Superstore Profitability Analysis
End-to-End Retail Analytics
End-to-End Retail Analytics
Retail businesses often experience strong revenue growth while profitability remains uneven across categories and regions.
This project investigates profitability drivers and margin risks within the Superstore retail dataset to identify actionable improvements.
Superstore transactional dataset containing:
Orders and sales transactions
Product categories and sub-categories
Regional and state-level sales performance
Revenue, profit, and quantity metrics
Data cleaning and preparation were performed in Excel using Power Query.
Key steps:
removing inconsistencies in raw data
validating revenue and profit calculations
creating structured tables for analysis
deriving analytical metrics used across the workflow
SQL was used to validate aggregated metrics and perform advanced analytical queries.
Analyses included:
segment contribution to total sales and profit
ranking products by profitability within categories
identifying top performing products
Pareto analysis to detect profit concentration across products
These queries ensured analytical accuracy before further exploration.
Python was used to explore patterns in the dataset using statistical and visual analysis.
EDA included:
profit distribution analysis
category-level performance comparison
identification of outliers and loss-making segments
hypothesis testing around profitability drivers
An executive-focused Power BI dashboard was created to visualize key findings and support strategic decision making.
Dashboard components include:
overall revenue, profit, and quantity KPIs
sales and profit trends over time
category and sub-category profit contribution
regional and state profitability analysis
Technology and Office Supplies drive the majority of total profits
Furniture generates significant revenue but consistently underperforms in margins
Central and South regions show structural profitability weaknesses
Profit risk increases when low-margin categories concentrate in weak regions
prioritize high-margin product categories such as Technology
review pricing strategy in underperforming regions
restructure or optimize low-margin product lines
rebalance category distribution across regions
This project demonstrates a full analytics workflow across multiple tools to diagnose profitability drivers in the Superstore retail dataset.

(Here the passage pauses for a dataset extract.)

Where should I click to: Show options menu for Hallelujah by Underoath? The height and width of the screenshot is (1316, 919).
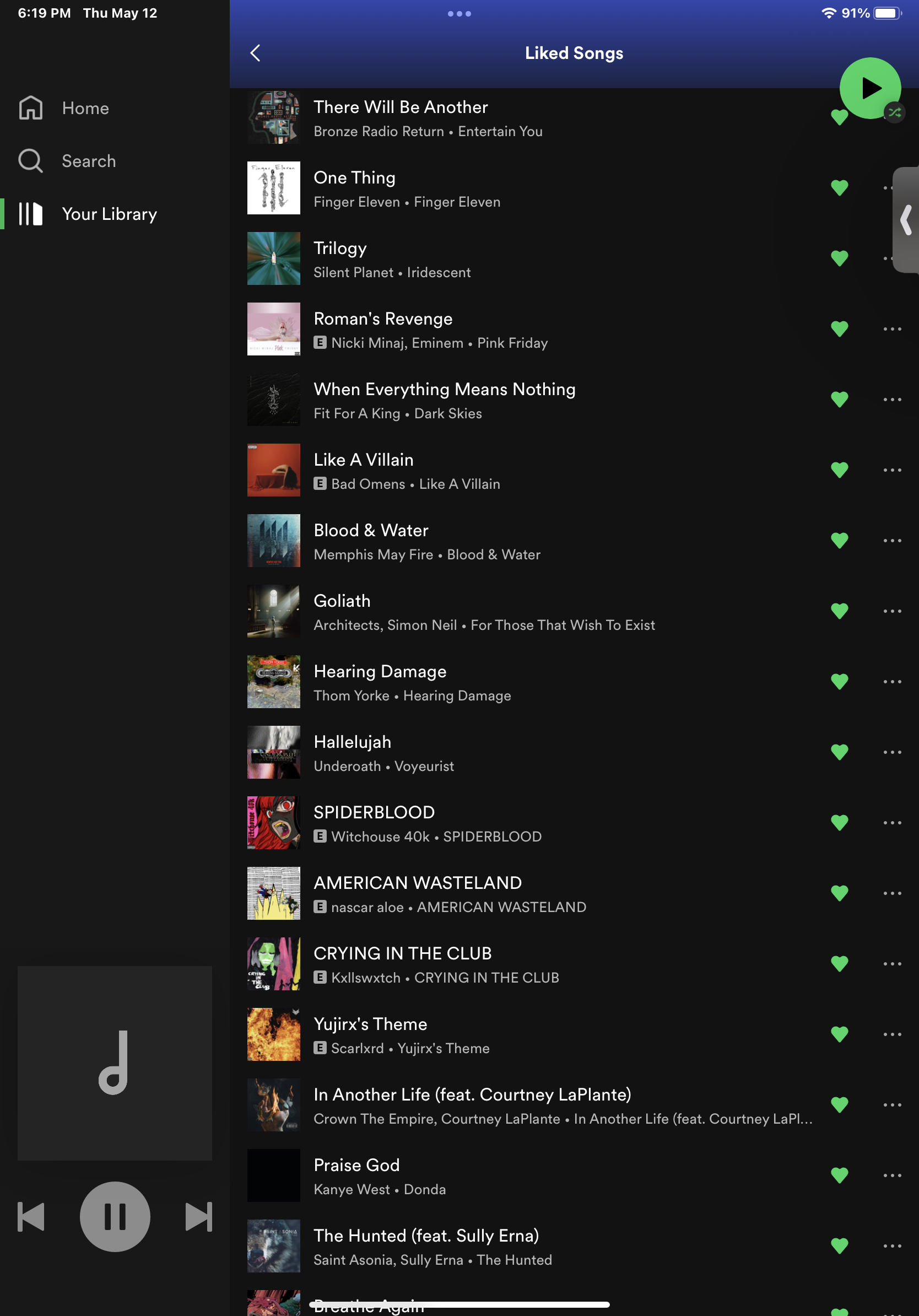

The analysis pipeline includes:
Excel — Data cleaning, validation, and pivot-based exploratory analysis
SQL — Advanced analytical queries to validate metrics and perform ranking and Pareto analysis
Python — Exploratory data analysis and hypothesis testing to investigate profitability patterns
Power BI — Executive-level dashboard summarizing insights and supporting business decisions
Each stage of the workflow is documented in separate repositories to demonstrate proficiency across different analytics tools.